Central Pancreatectomy for Benign and Low-Grade Malignant Neoplasms

Lamara A, Gadda M, Rehamnia A, Medjahdi SA, Belhatem MS, Nini B, Belkadi R and Madoui D

Published on: 2023-07-31

Abstract

The principle of preserving the pancreatic parenchyma is currently taken into consideration by surgeons when resecting pancreatic tumors, especially when it comes to benign tumors or tumors with low malignancy potential. Tumors of the left pancreas are usually treated with distal pancreatectomy, with or without spleen preservation. Central pancreatectomy, described by Dagradi and Serio [1] in 1982, can be proposed as an alternative for the treatment of benign or slightly malignant tumors, with the aim of sparing the pancreatic parenchyma. However, controversies persist, particularly with regard to higher postoperative morbidity compared to distal pancreatectomy and the risk of tumour recurrence.

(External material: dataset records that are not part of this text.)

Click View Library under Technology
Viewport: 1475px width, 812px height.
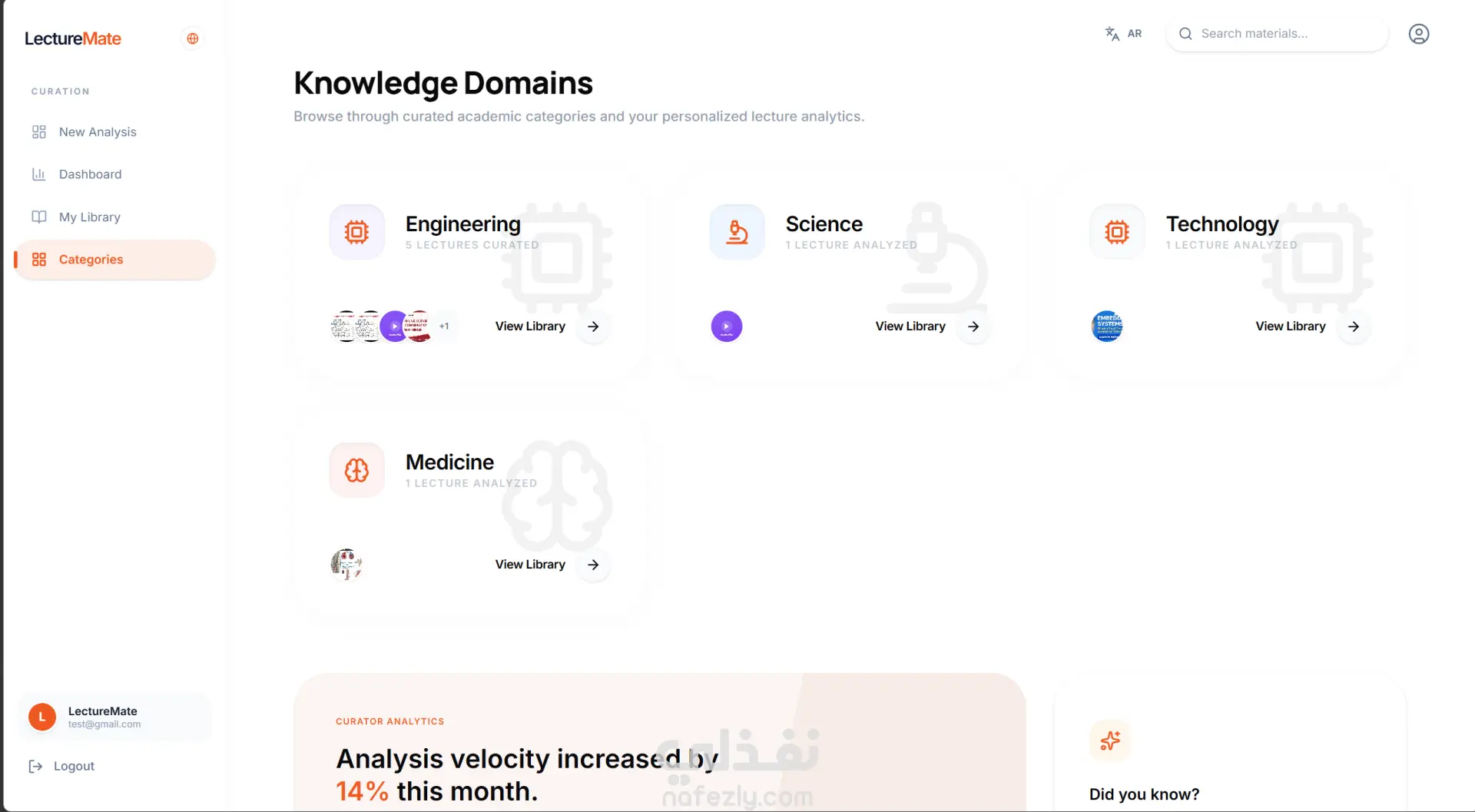[x=1291, y=326]
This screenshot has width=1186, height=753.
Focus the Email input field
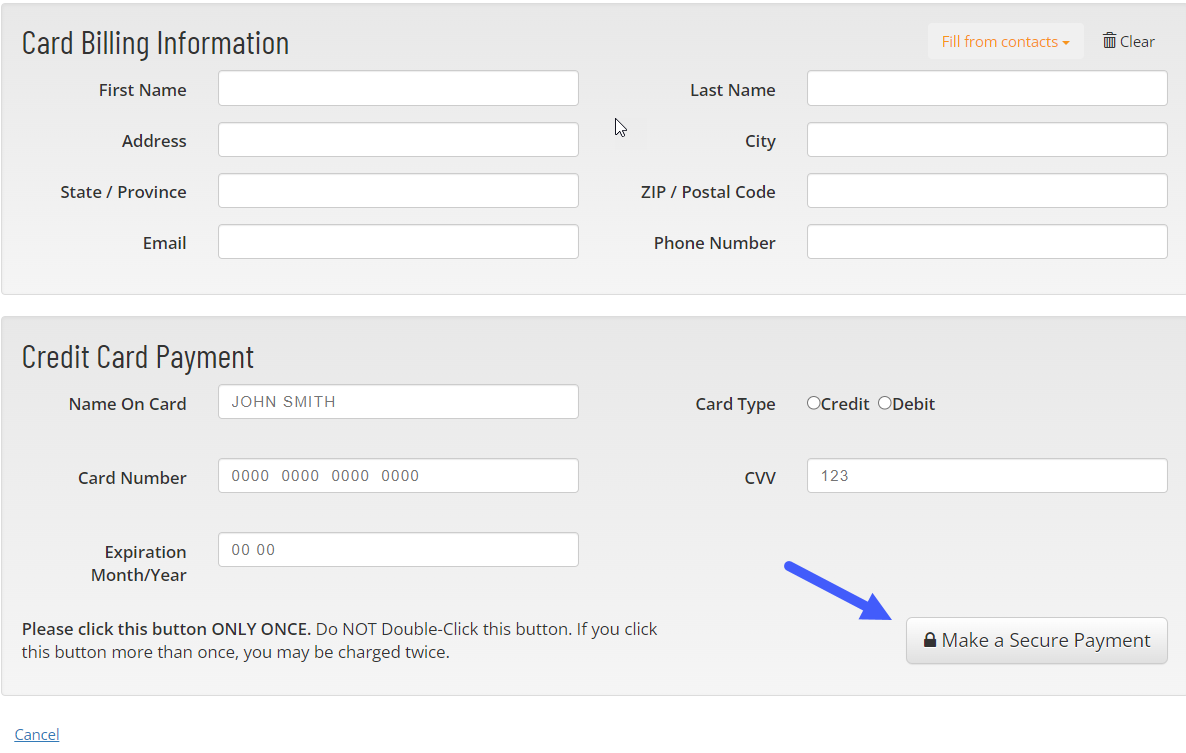(x=397, y=241)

We report here the case of two patients who underwent central pancreatectomy for pancreatic pseudopapillary mucinous tumour (PMTI) in a 50-year-old man, without recurrence after a 7-year follow-up, and for a well-differentiated ductal adenocarcinoma grade G2 in a 57-year-old woman, followed by adjuvant therapy (chemotherapy), and without recurrence for more than 5 years. In both cases, the distal pancreas was anastomosed to the stomach.